# PROVIDED TEXT
Documentation ¶
Overview ¶
Package tilelibrary is a package for implementing tile libraries in Go. It is assumed that the tile information provided beforehand is imputed, or that having nocalls is okay in SGLF files. The library does check for completeness of tiles, but doesn't modify them to be complete or imputed before writing them to files. Various functions to merge, liftover, import, export, and modify libraries are provided. Should be used in conjunction with the structures package. Note: Do not add tiles to libraries made from SGLFv2 files (since it's not clear how the tile information would be included) Note: adding tiles to a library at any point will require sorting that library before writing it to a file.
Index ¶
- Variables
- func ReadMapping(filepath string) (mapping [][][]int, sourceID, destinationID [md5.Size]byte, err error)
- func WriteMapping(filename string, mapping LiftoverMapping) error
- type KnownVariants
- type Library
- func (l *Library) AddDirectories(directories []string, gzipped bool) error
- func (l *Library) AddLibraryFastJ(directory string) error
- func (l *Library) AddLibrarySGLFv2() error
- func (l *Library) AddPathFromDirectories(directories []string, genomePath int, gzipped bool) error
- func (l *Library) AddTile(genomePath, step int, new *structures.TileVariant, bases string) error
- func (l *Library) Annotate(path, step int, hash structures.VariantHash, annotation string) bool
- func (l *Library) AssignID()
- func (l *Library) Equals(l2 *Library) bool
- func (l *Library) FindFrequency(path, step int, toFind *structures.TileVariant) int
- func (l *Library) HashEquals(l2 *Library) bool
- func (l *Library) MergeLibraries(libraryToMerge *Library, textFile string) (*Library, error)
- func (l *Library) MergeLibrariesWithoutCreation(libraryToMerge *Library) (*Library, error)
- func (l *Library) SortLibrary()
- func (l *Library) TileExists(path, step int, toCheck *structures.TileVariant) (int, bool)
- func (l *Library) WriteLibraryToSGLF(directoryToWriteTo string) error
- func (l *Library) WriteLibraryToSGLFv2(directoryToWriteTo string) error
- type LiftoverMapping
Constants ¶
This section is empty.
Variables ¶
var ErrBadLiftover = errors.New("not a valid mapping file")
ErrBadLiftover is an error for when a file is not a liftover mapping.
var ErrBadSource = errors.New("source library is not part of the destination library")
ErrBadSource is an error for when the origin of a liftover mapping is not a subset of the destination library.
var ErrCannotAddTile = errors.New("library was built from sglfv2 files--cannot add new tile")
ErrCannotAddTile is an error when trying to add tiles to libraries built from SGLFv2 files, since it's not clear how to add tiles properly to them.
var ErrInconsistentHash = errors.New("bases and hash do not match")
ErrInconsistentHash is an error for when the hash of a set of bases does not match the TileVariant hash.
var ErrIncorrectSourceText = errors.New("library doesn't have the right intermediate file(s) as its Text field")

# RAW DATA

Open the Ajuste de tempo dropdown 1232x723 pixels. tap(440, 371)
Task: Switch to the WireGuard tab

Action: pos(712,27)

# SET OF TASKS
(1) In the tilelibrary documentation, rewrite the paragraph beginning "Package tilelibrary is a package for implementing tile libraries in Go" as a short bulleted list that keeps its main facts.
(2) Continue the tilelibrary documentation from its last line.

# RESULTS FOR EACH TASK
(1)
- Tilelibrary is a Go package for implementing tile libraries.
- It assumes the tile information supplied beforehand is imputed, or that nocalls in SGLF files are acceptable.
- It checks tiles for completeness but does not make them complete or imputed before writing them to files.
- It provides functions to merge, liftover, import, export, and modify libraries.
- It should be used with the structures package.
- Tiles should not be added to libraries made from SGLFv2 files.
- Any library with added tiles must be sorted before it is written to a file.

(2)
ErrIncorrectSourceText is an error for when the source file/directory doesn't match the function it's used in.
var ErrInvalidReferenceLibrary = errors.New("reference library field is not a library pointer")
ErrInvalidReferenceLibrary is an error when the ReferenceLibrary field of a TileVariant is not a pointer to a Library.
var ErrTileContradiction = errors.New("a tile that was added is not found in the library")
ErrTileContradiction is an error that occurs when a tile that is known to be in the library was not found (usually this is used after adding that tile to the library)
Functions ¶
func ReadMapping ¶
func ReadMapping(filepath string) (mapping [][][]int, sourceID, destinationID [md5.Size]byte, err error)
ReadMapping gets the information from a mapping given its filepath. It also returns the hashes for the source and destination libraries, in that order.
func WriteMapping ¶
func WriteMapping(filename string, mapping LiftoverMapping) error
WriteMapping writes a LiftoverMapping to a specified file. The format is path/step/source1,destination1;source2,destination2;... Current suffix for mappings: .sglfmapping (make sure all filenames end with this suffix) Returns any error encountered, or nil if there's no error.
Types ¶
type KnownVariants ¶
type KnownVariants struct { List [](*structures.TileVariant) // List to keep track of relative tile ordering (implicitly assigns tile variant numbers by index after sorting) Counts []int // Counts of each variant so far }
KnownVariants is a struct to hold the known variants in a specific step. KnownVariants will also keep track of the count of each tile--the variant at List[i] has been seen Counts[i] times.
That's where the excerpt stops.